Task description
Would you reproduce exactly, and only, the lines starting at the one with "The image size is (1024, 531)." and ending at the last line of the data, with both included? Leave the pictures out.
***** Dataset extract
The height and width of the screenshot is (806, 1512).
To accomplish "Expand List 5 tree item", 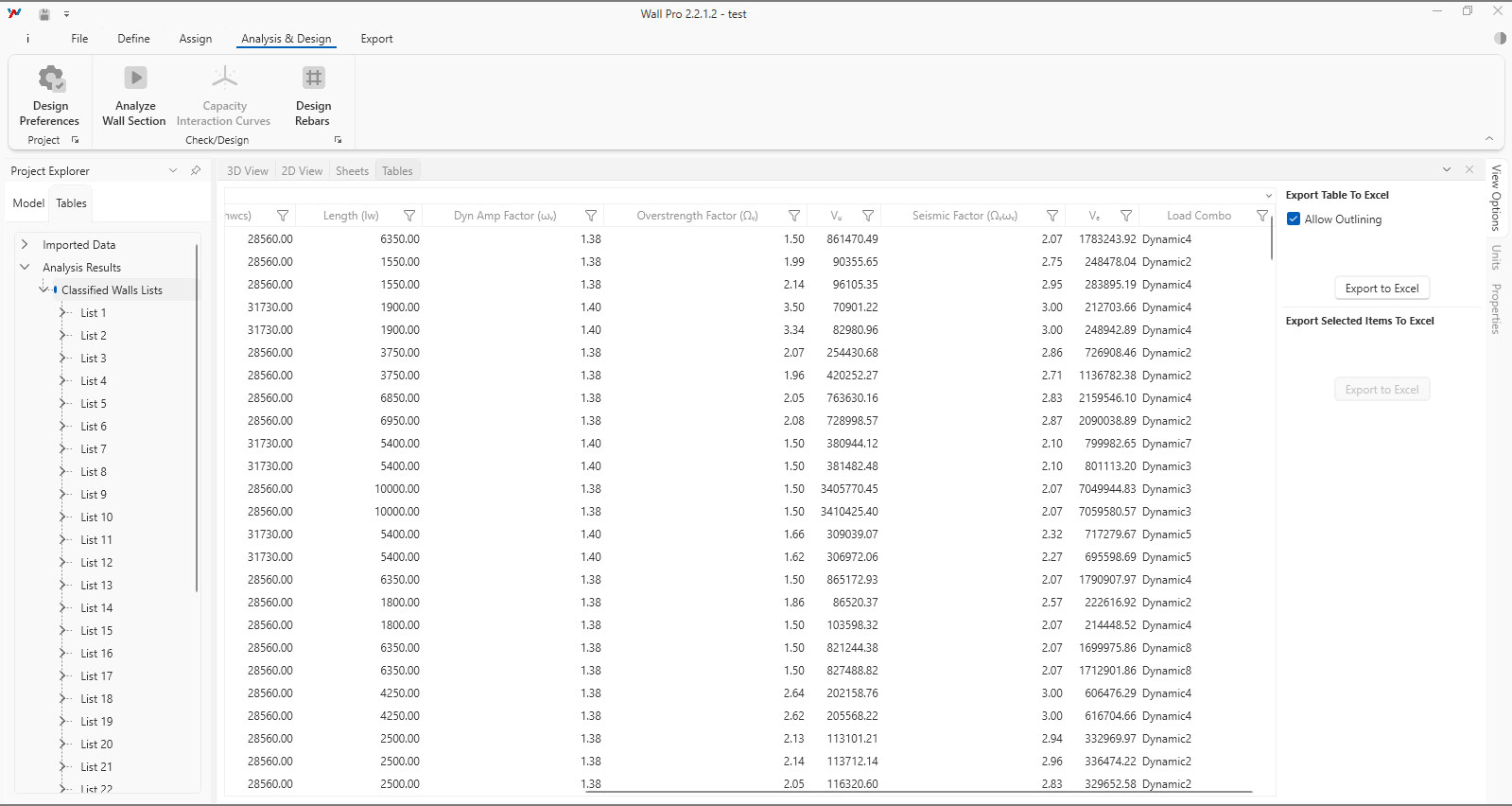I will [63, 404].
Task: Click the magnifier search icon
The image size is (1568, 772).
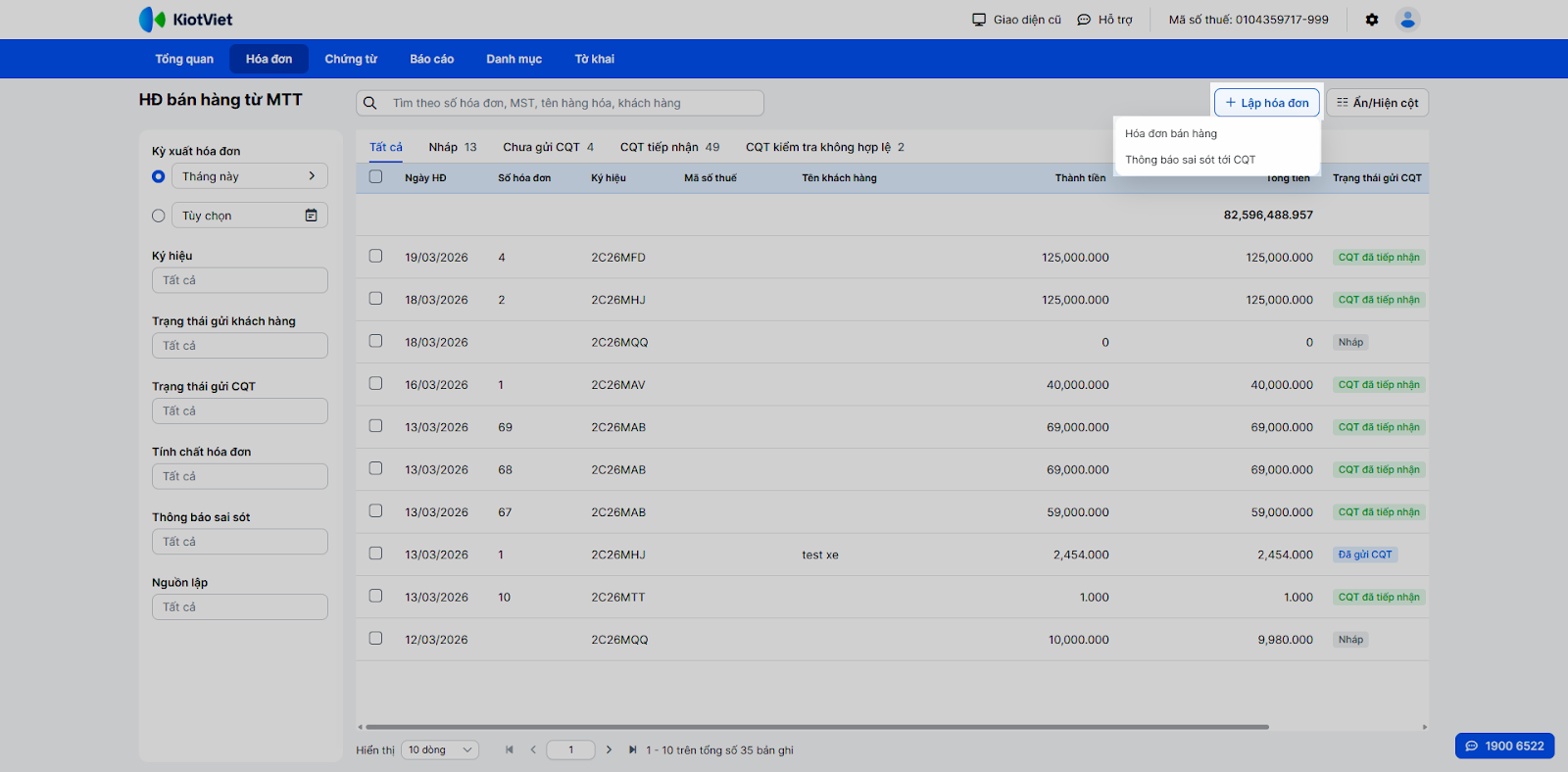Action: [x=370, y=103]
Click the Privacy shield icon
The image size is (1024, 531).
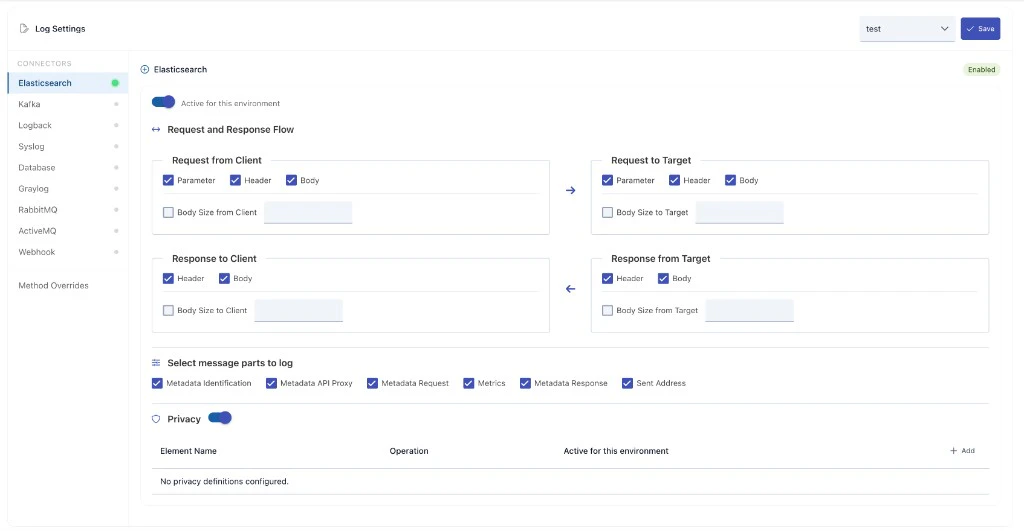click(156, 419)
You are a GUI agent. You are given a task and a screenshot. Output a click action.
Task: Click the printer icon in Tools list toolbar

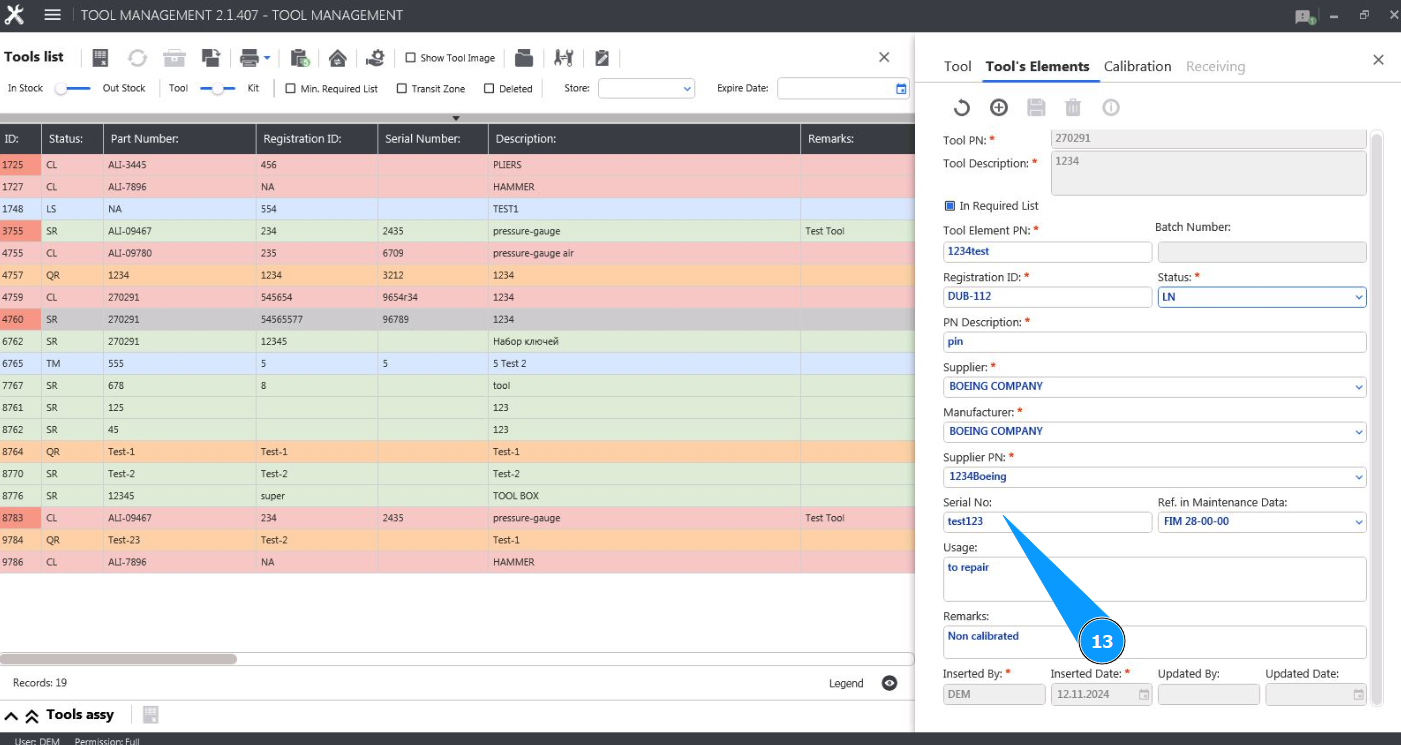pos(249,58)
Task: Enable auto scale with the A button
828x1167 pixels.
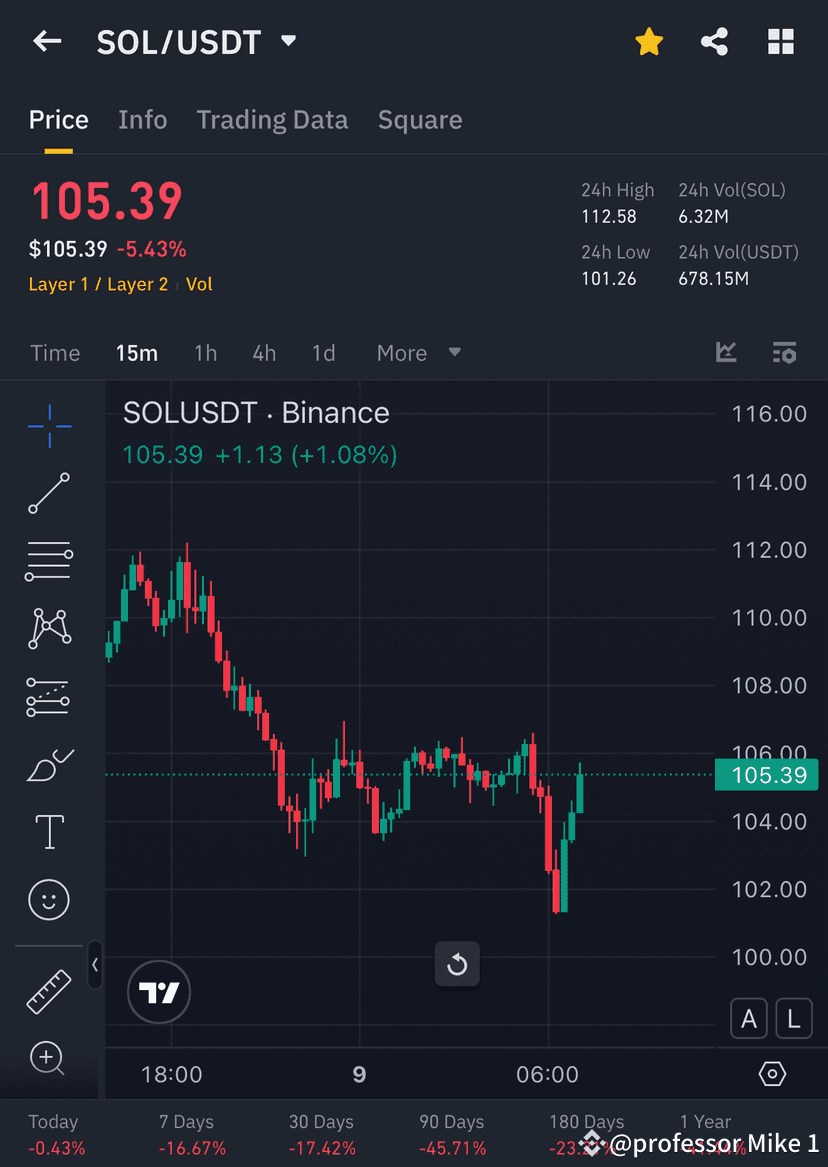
**********
Task result
The image size is (1024, 531).
click(156, 419)
You are a GUI agent. You are given a task and a screenshot. Output a click action.
Task: Click the printer icon in Tools list toolbar

pos(249,58)
Task: Enable auto scale with the A button
828x1167 pixels.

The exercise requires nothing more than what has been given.